最も欲しかったもの(女王の化粧師)


「ヒース・リヴォート」
 ゼムナム宰相サイアリーズが苦笑する。
「確か行方不明のお方ですね。実在した人物の経歴をかの方にそのまま被せてしまうとは。さすがですね。マリアージュ女王陛下」
「何がさすがなの?」
「相変わらず、発想が豪胆であらせられるな、と」
 その彼女も当人を前にして述べるのだから、豪胆が過ぎると思うがどうなのか。
 にこにこ笑うサイアリーズを冷淡に一瞥して不快感を伝え、マリアージュは淹れられたばかりの紅茶に口を付けた。

 ペルフィリアから切り離した東部をペラギアという。この一帯では比較的ゆたかな土地で、内海に近いので温暖でもある。田園風景が延々と連なる、西大陸北方の食糧庫だった地域である。ペラギア王城は東部でもやや南寄りにあり、古い本館と増設した新館、そして大聖堂から成るちいさな城だった。
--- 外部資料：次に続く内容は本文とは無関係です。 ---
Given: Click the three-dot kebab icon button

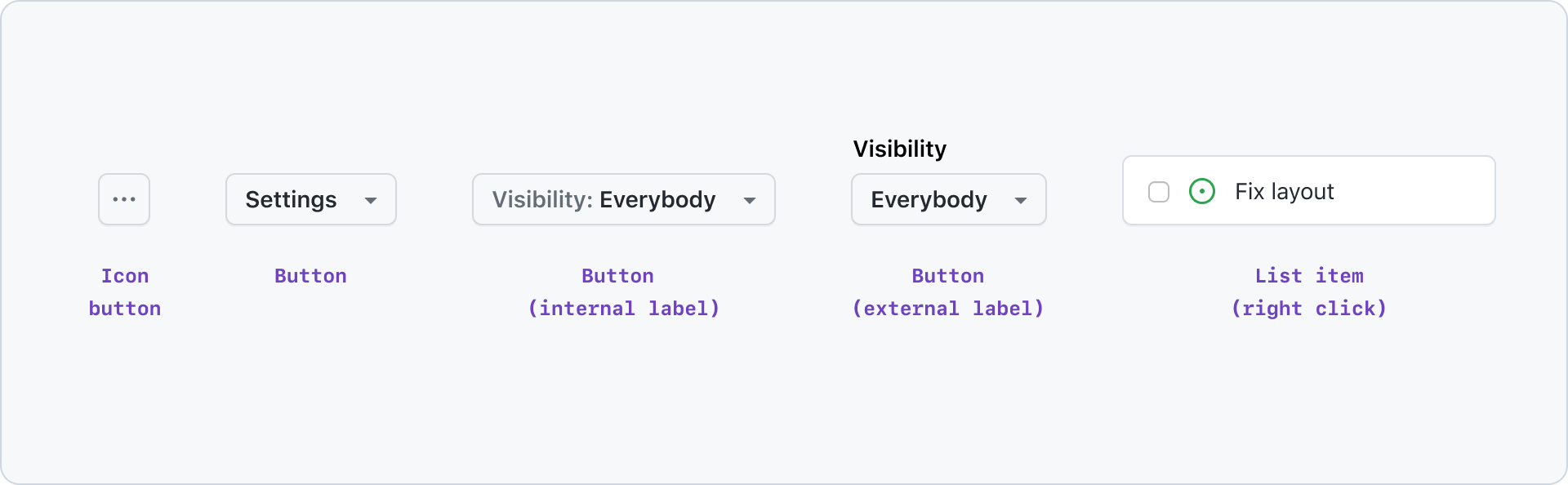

本来はデルリゲイリア王城やペルフィリア王城同様、もっと棟があり、働く者たちの住まいや工房も併設されていた広いものだったが、メイゼンブルが滅びた直後、いくつかの棟が玉座争いの内乱で焼け落ち、さらにペルフィリアが反乱の暴徒が隠れ住む拠点とならないように、最低限を残して取り潰したらしい。
 ペルフィリアで合流したため、ペラギア王城に同着となったマリアージュとサイアリーズは、休憩と近況報告と腹の探り合いを兼ね、客室の準備が整うまでお茶会をすることになった。そこでペルフィリア宰相ディトラウト・イェルニの話題になったのだ。
 彼における身分を含めた扱いは、大陸会議にて協議し、各々が国許に戻ったあと承認のための最終報告書を、マリアージュとロディマスの連名で送っている。各国は「ディトラウト」だった男への、厳しい移動条件や監視方法などに気を取られていたようだが、サイアリーズのみ彼の新しい経歴に着目したらしい。

「この間、ファリーヌ女王ともお話していたのです」
 と、サイアリーズは言った。
「マリアージュ様の家から王城に引き抜いたということにしてしまう。あらぬところから人をねじ込むのによくある手です。女王のご実家の縁故ともなれば、身分の保証として充分ですし、使用人であれば、あまり人に知られていなくとも納得です。ですから、他の女王の皆さまは特に、気にされていなかったご様子ですが」
「あなたは違うの?」
「ヒース・リヴォートですよ。……あなたを女王に推し上げた立役者のお名前ではありませんか」
「生死不明になっていたの。わたしが女王になった日からね」
 マリアージュは紅茶を啜って言った。
「ヒースは墓の下にいた。いろいろあって、死んだと告知するのを忘れていた。それから、ずいぶん経つわ。人もあいつの顔を忘れたころでしょう。だから履歴を貰うことにしたの」
「……その方がどのような方か存じませんが、さすがにそれは無理があるのでは? リヴォートなにがしも大層な美丈夫と伺いましたが……イェルニ宰相はあのお顔ですよ」
 ヒース・リヴォートがディトラウト・イェルニより顔の造作に劣り、急に美丈夫になっては驚くものがいる。同一人物だと言って前に出すには無理があると、サイアリーズは言いたいのだろう。
「目と髪の色が同じなのよ」
 その当人だから当たり前だが。
「人が急に見違えたように美しくなるなんてよくあるでしょう。小スカナジアでの、ダイの騒ぎをお忘れなの? カレスティア宰相」
 デルリゲイリアの《国章持ち》はダイだけだと公開していた。それでも女装した彼女をだれも見分けられなかった。そういうことが、あるのだ。
 これだけ年数が空いていれば、双方の記憶があいまいでも仕方ない。ぱっとした見目さえ似ていれば、別人がヒース・リヴォートに成り代わっても不可能ではない。過去が捏造ではない分、ぼろが出にくい。そもそもディトラウト・イェルニだった男を王城からは出さない。古い知り合いに会うことは少ないはず。
 マリアージュの説明に、女王たちは納得して、承認の印を押したわけであるが、どうにもサイアリーズは引っ掛かりを覚えるらしい。
「問題ないならよろしいのですが……最後におひとつ、お伺いしてもよろしいでしょうか、陛下」
「何かしら、カレスティア宰相」
「ペルフィリアでの大陸会議、あなたが最も欲しかったものは――助けたかったものは、イェルニ宰相、だったのではありませんか?」
 マリアージュは空になった茶器を受け皿に置いた。
「欲しかったのは確かね。だってペルフィリアを引き受けるのだもの。言わなかったかしら。ペルフィリアの政治のことは、詳しくないの」
 否とも是とも言わないマリアージュの回答に、サイアリーズは苦笑を隠さなかった。